Eind 20e – begin 21e eeuw

ESET (IT-beveiligingsbedrijf) hoofdkantoor in Bratislava, Slowakije.

Met de val van het IJzeren Gordijn en de overgang van de landen van het Oostblok naar democratisch bestuur en markteconomieën, wordt het idee van de postindustriële samenleving belangrijk, omdat het samen de betekenis markeert die de dienstensector krijgt in plaats van de industrialisatie. Sommigen schrijven het eerste gebruik van deze term toe aan het boek van Daniel Bell uit 1973, The Coming of Post-Industrial Society, terwijl anderen hem toeschrijven aan het boek van de sociaal filosoof Ivan Illich, Tools for Conviviality. De term wordt ook toegepast in de filosofie om het vervagen van het postmodernisme aan te duiden in de late jaren ’90 en vooral in het begin van de 21ste eeuw.

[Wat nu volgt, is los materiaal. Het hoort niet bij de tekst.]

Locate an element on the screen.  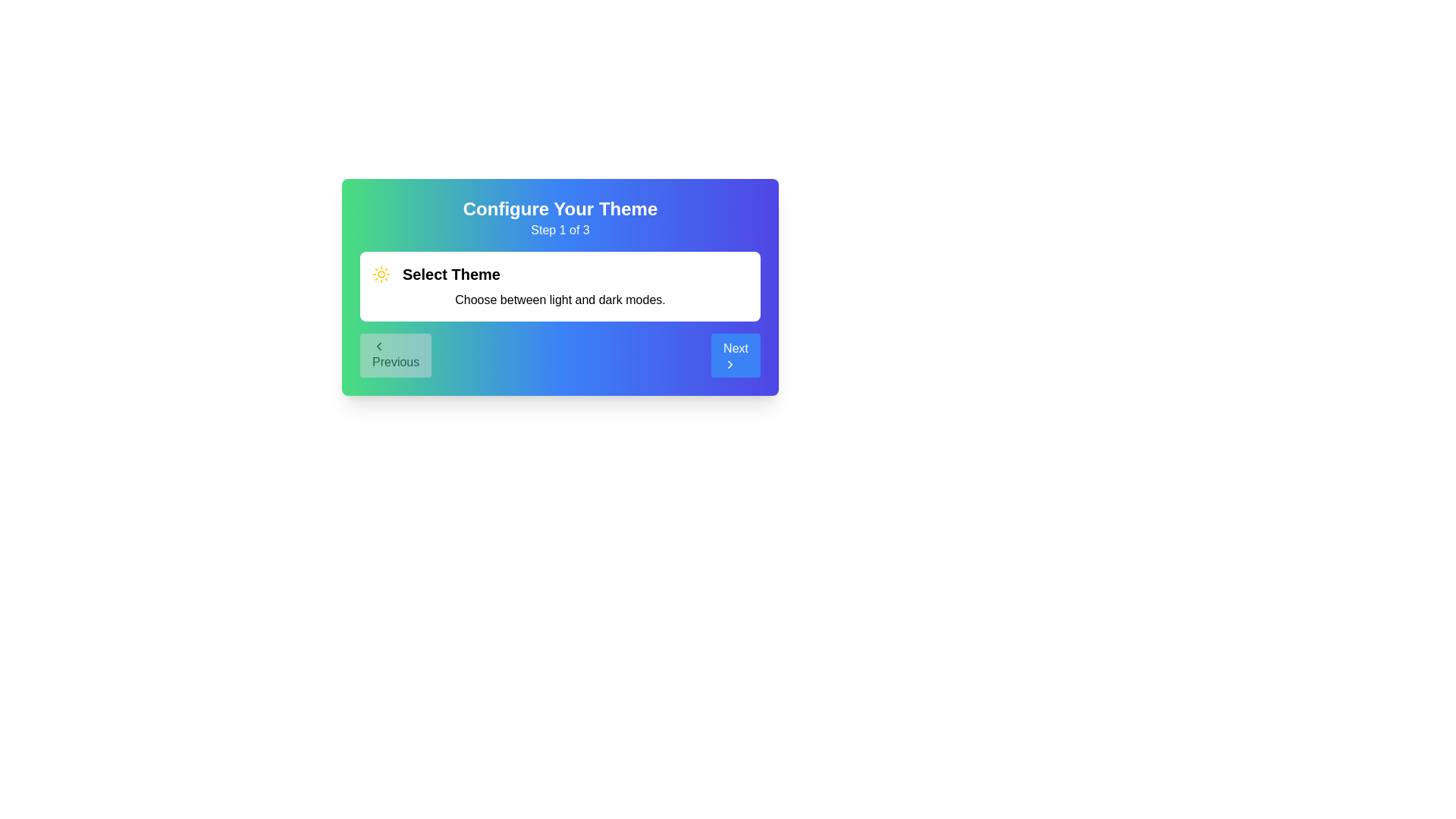
the descriptive text label located under the 'Select Theme' title, which provides information regarding the purpose of the selection action is located at coordinates (560, 300).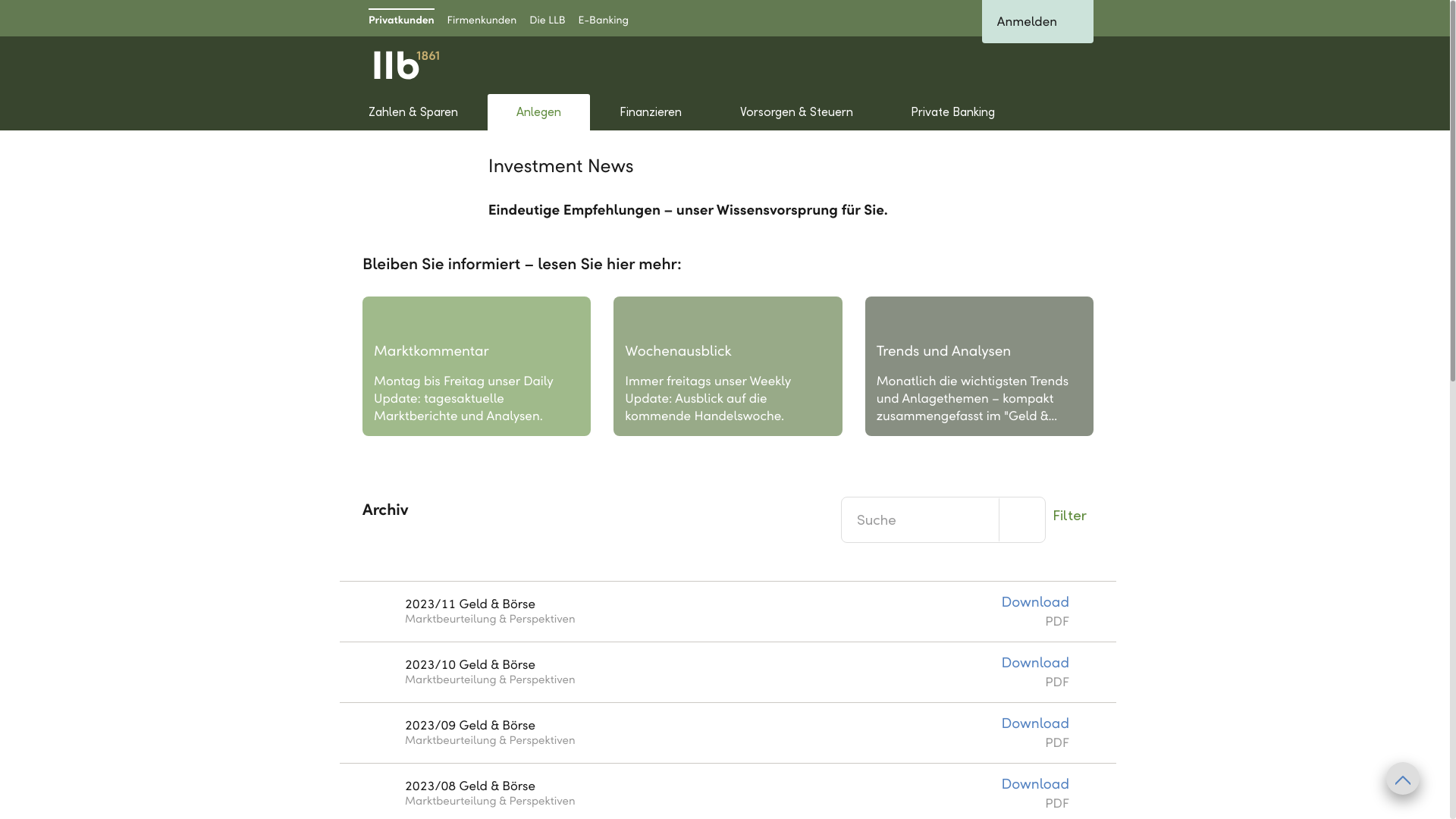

Met de verspreiding van Internet als massamedia en communicatiemedium vooral na 2000-2001, krijgt het idee voor Internet en informatie-economie een plaats vanwege het groeiende belang van e-commerce en elektronische bedrijven, ook de term voor een wereldwijde informatiemaatschappij als begrip van een nieuw type van “all-connected” samenleving ontstaat. Aan het eind van de jaren 2000 brengen de nieuwe type economieën en economische expansies van landen als China, Brazilië en India de aandacht en belangstelling voor andere dan de gewoonlijk dominerende westerse type economieën en economische modellen.

Geef een antwoord

Het e-mailadres wordt niet gepubliceerd.